Home Grown

Deschutes Co-Op Cultivates Community One Garden Bed at a Time

Article by Sarah Laken

Photography by Cheryl Parton

Originally published in Bend Lifestyle

Just southwest of Bend in the Deschutes River Woods, something big and beautiful is growing, literally. Drive down the dirt path to Zuni road and you’ll find father and son, Barry and Thaddeus Kilmer, outside diligently turning their longtime home’s yard into a large working garden nursery. Curious neighbors began stopping by all spring and summer to buy vegetable starts, boxes, and other garden equipment as new signs introduced the official Deschutes Co-Op. Thaddeus originally went to college for pre-med, but after learning that our physical and mental health is deeply connected to our guts and what we consume, he switched to studying horticulture at Oregon State University, and has since worked on many farms in seed and vegetable production. He started the dream of the Deschutes Co-Op in 2014 and began developing a plan with his father by emulating Hawaiian land management techniques where Thaddeus was born and raised. “I didn’t subscribe to the ‘just put a Band-Aid on it’ approach to our health and searched for more permanent solutions,” says Thaddeus.” My dad and I had absolutely no experience growing foods, but we started experimenting by removing our grass and dabbled in raised beds and planted vegetables we liked to eat. Today, we have more than 3,000 veggie and plant varieties with a permaculture in the backyard.”

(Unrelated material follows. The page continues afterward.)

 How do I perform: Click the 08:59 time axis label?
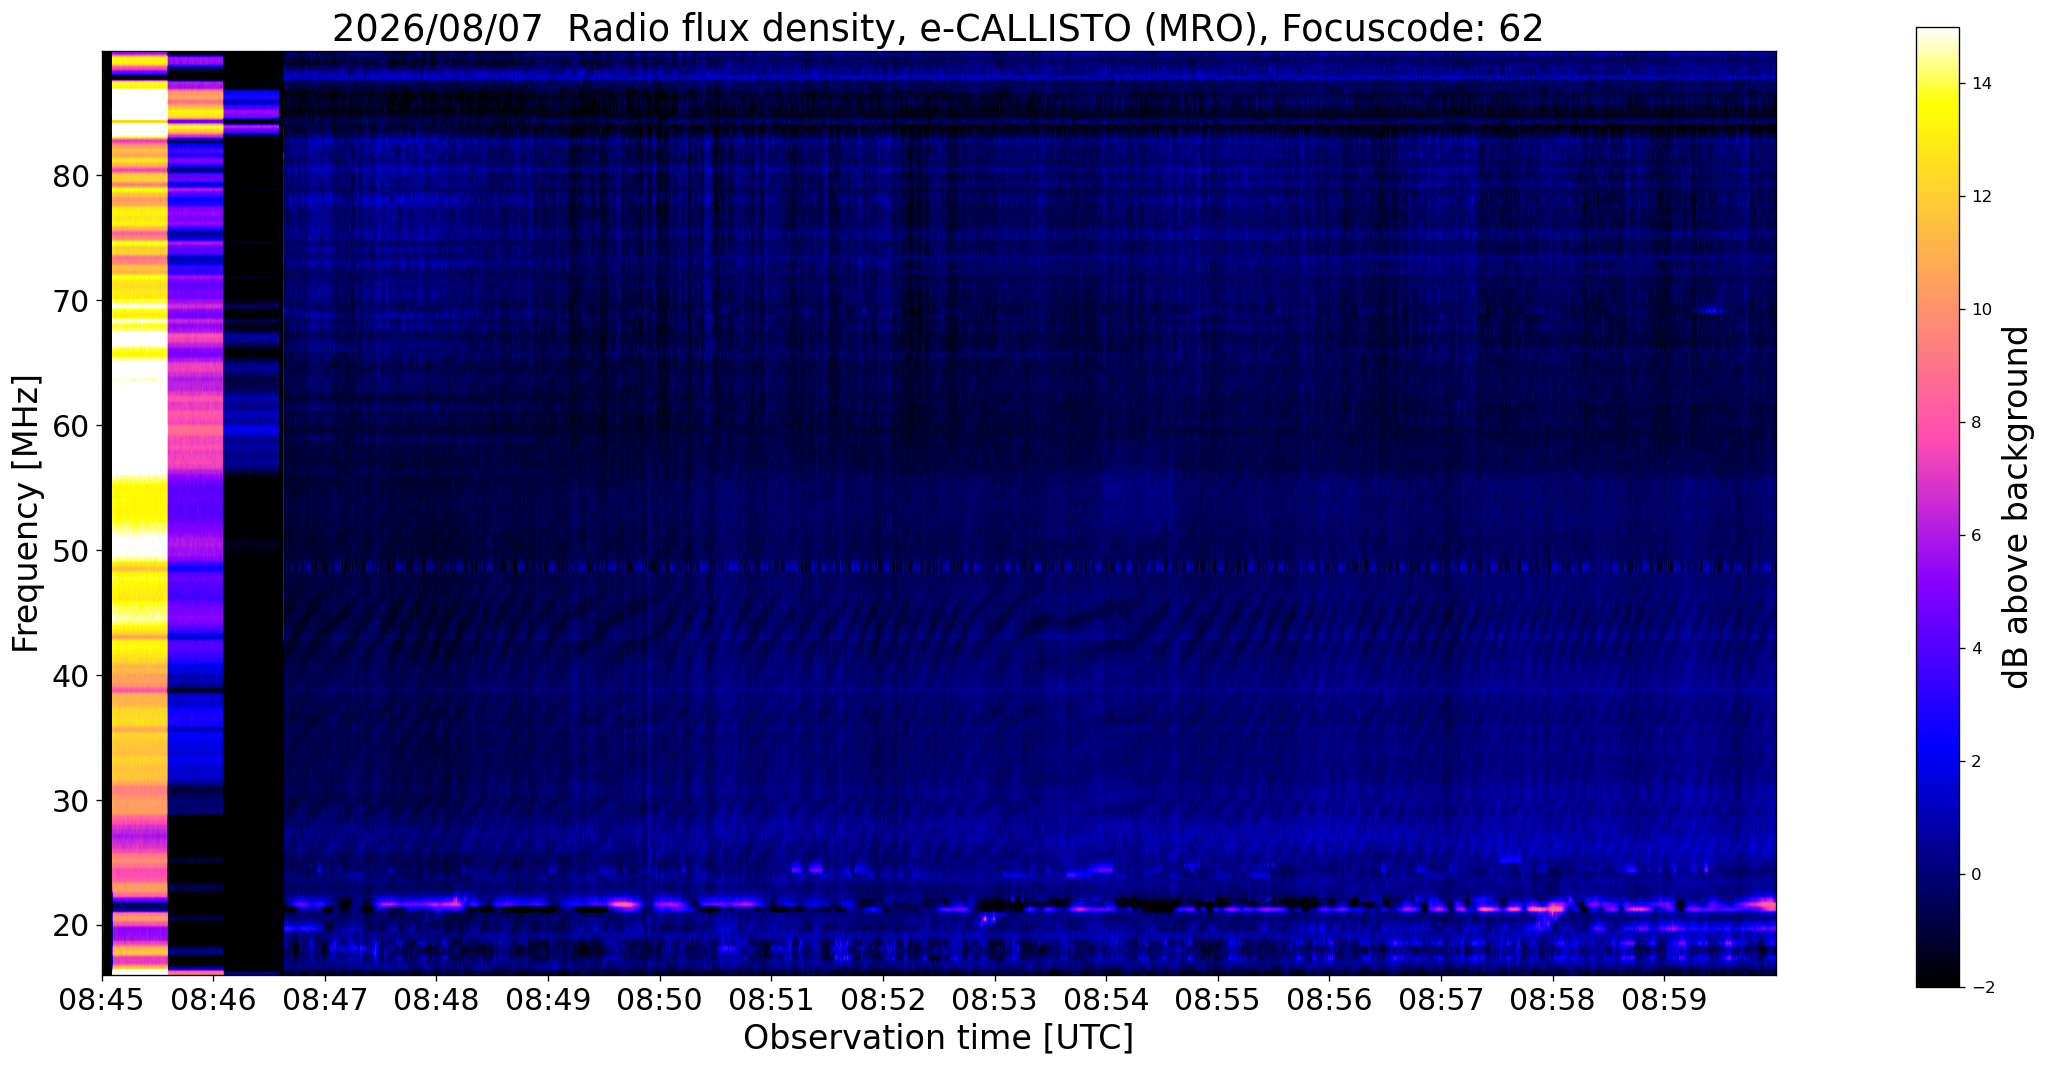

Growing a high-yielding garden in Central Oregon isn’t easy and planning is key. Gardeners in the high desert have to be careful of sneaker frost nights that can destroy baby starts, severe heat waves and dry soils that wilt budding plants, freak hailstorms that can decimate a successful garden in mere minutes, and unpredictable early and long winters. But if the pandemic of 2020 has taught us anything, it’s that knowing how to grow your own food gives one a sense of security if industrial food producers experience a shortage. Starting a garden fills your time and fills the kitchen with nourishing foods. This year, the Deschutes Co-Op officially opened with one simple mission: Build community through the production of local food. The Kilmers are helping Central Oregon residents get started with gardening by getting them through the learning curve with inexpensive memberships that offer participants access to advice and assistance anytime, discounted veggie starts, and even market rentals and other purchases, such as boxes, electrical metal tubing (EMT) hoops, cover fabrics, protective nets, and more.  In its first year fully operating, the Deschutes Co-Op has gained roughly 100 memberships with four levels for everyone from the novice to the more experienced gardener beginning with the Starter ($15/yr.), Gardener ($30/yr.), Supporter ($30/yr.), and the Producer ($60/yr.)—each offering unique benefits.

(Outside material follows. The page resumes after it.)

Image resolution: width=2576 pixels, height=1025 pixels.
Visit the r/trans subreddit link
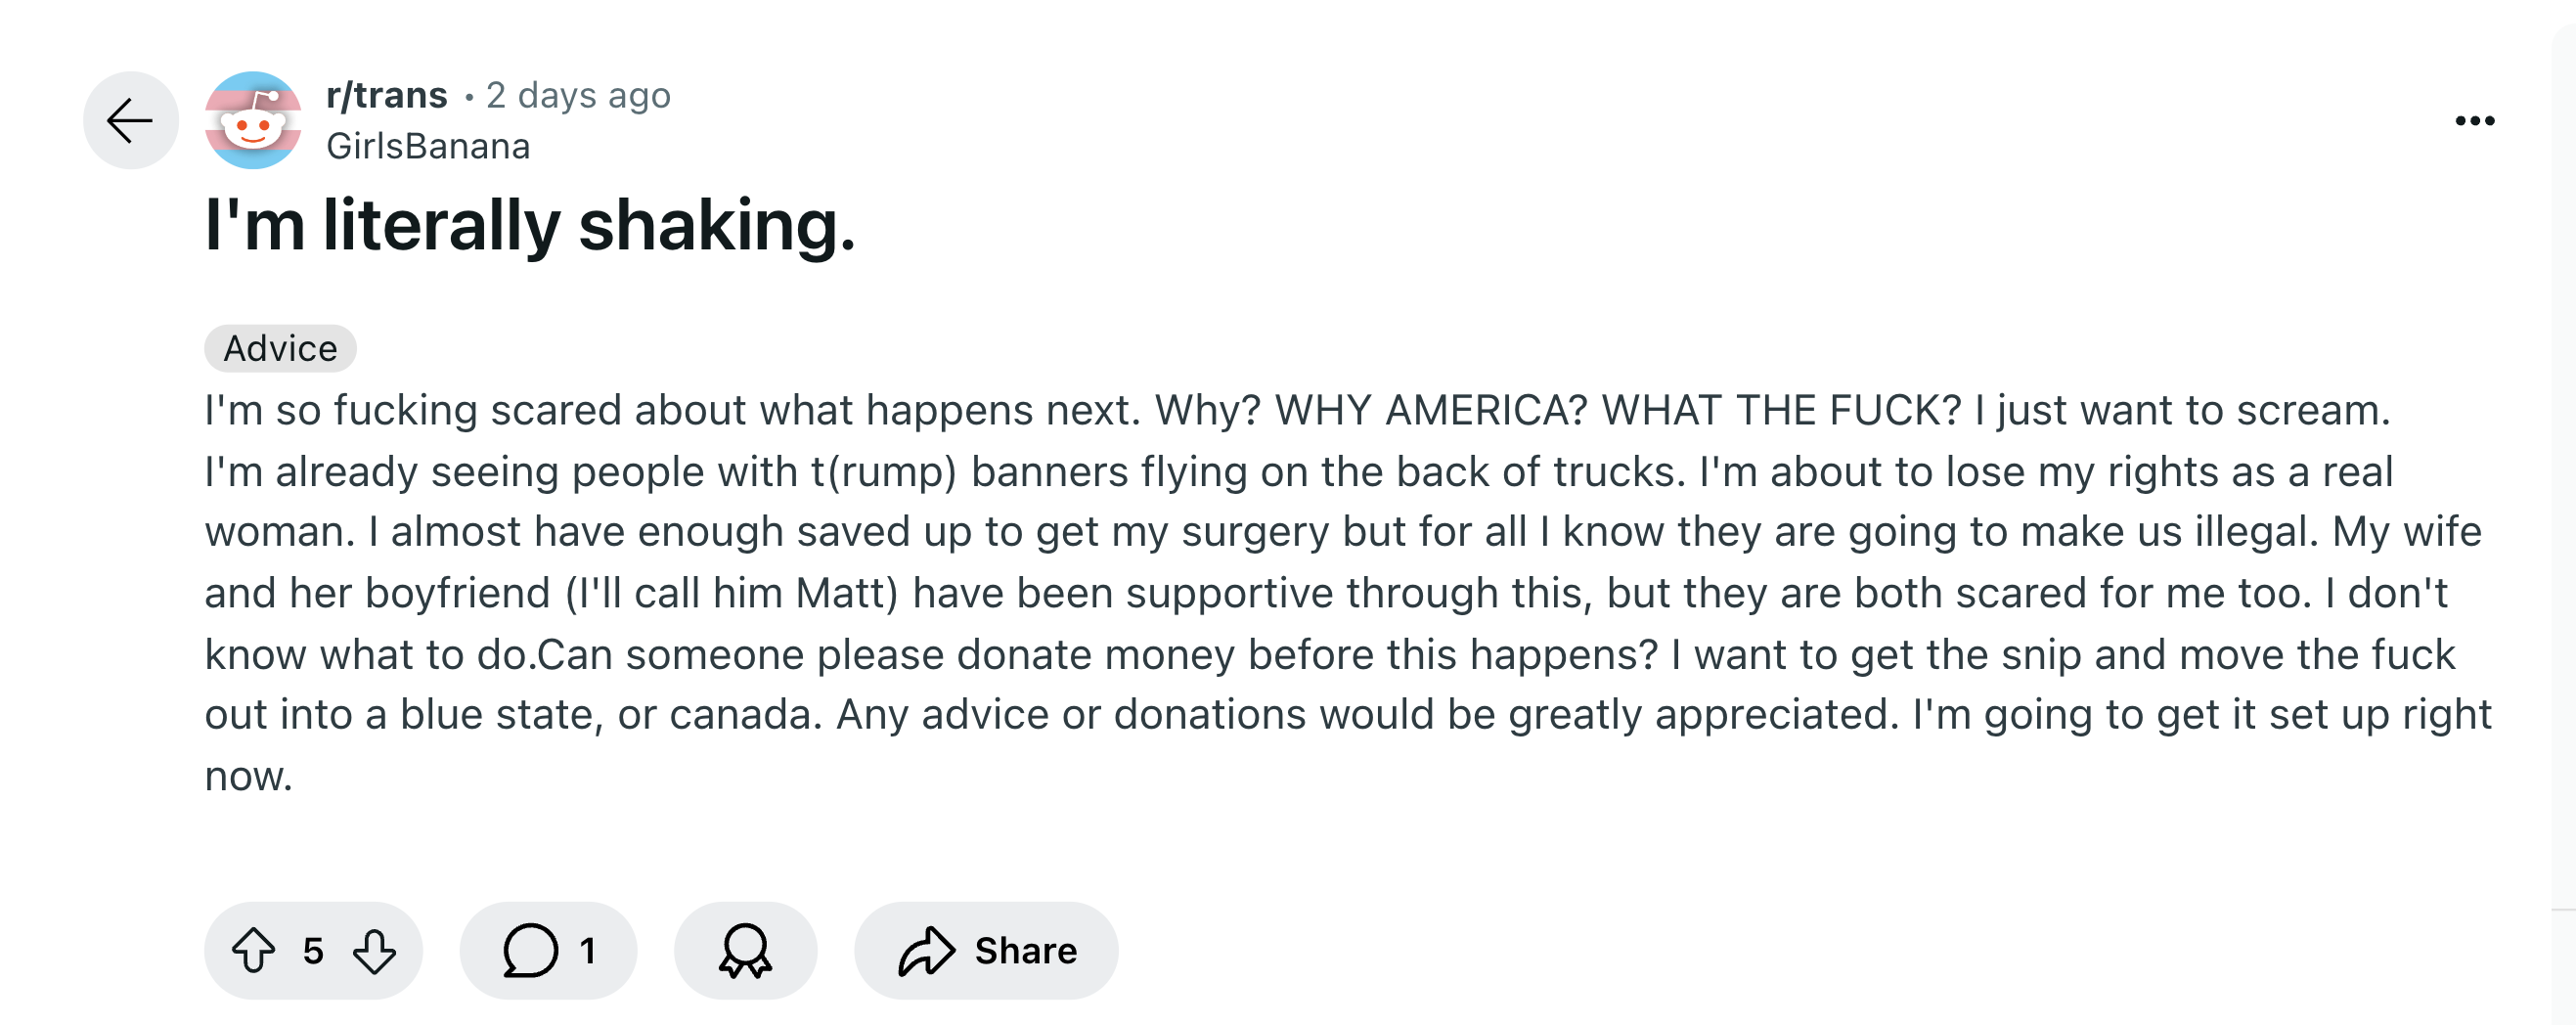point(386,95)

The Deschutes Co-Op has big plans ahead, including installing a large-scale refrigeration and food storage within their shop for both the co-op and its members’ extra produce.  They envision the surplus to be sold within their market, as well as distributed to various communities in need. The Co-Op plans to offer more courses on cooking, canning, and hopes to eventually sell their homegrown seeds. Additionally, the Co-Op is working to achieve non-profit status, which will help fundraise for other community projects focused on food production and education. There’s still time to stop by this fall to buy late season crops, and get to know Thaddeus and Barry, or become part of the “Ohana,” a Hawaiian term for family, as Barry says, by joining the Co-Op with a membership. DeschutesCoOp.com

5 Tips for Gardeners This Fall

1. Spread manure and compost. These materials breakdown slowly so your soil will be fertile and ready in the spring.

2. Don't leave your soil bare! Bare soil is poor habitat for soil biology, nutrients are easily leached and decomposition slows. 

3. Grow a cover crop. Nitrogen fixing cover crop mixes are used to add fertility and biomass great for soil biology. 

4. Get a head start. Help thaw your soil quickly in spring by planting a fall cover crop or using plastic or silage tarp in the spring.

5. Do construction now. Get your bed set and prepare for next spring. Our season can be short so don't let another pass by.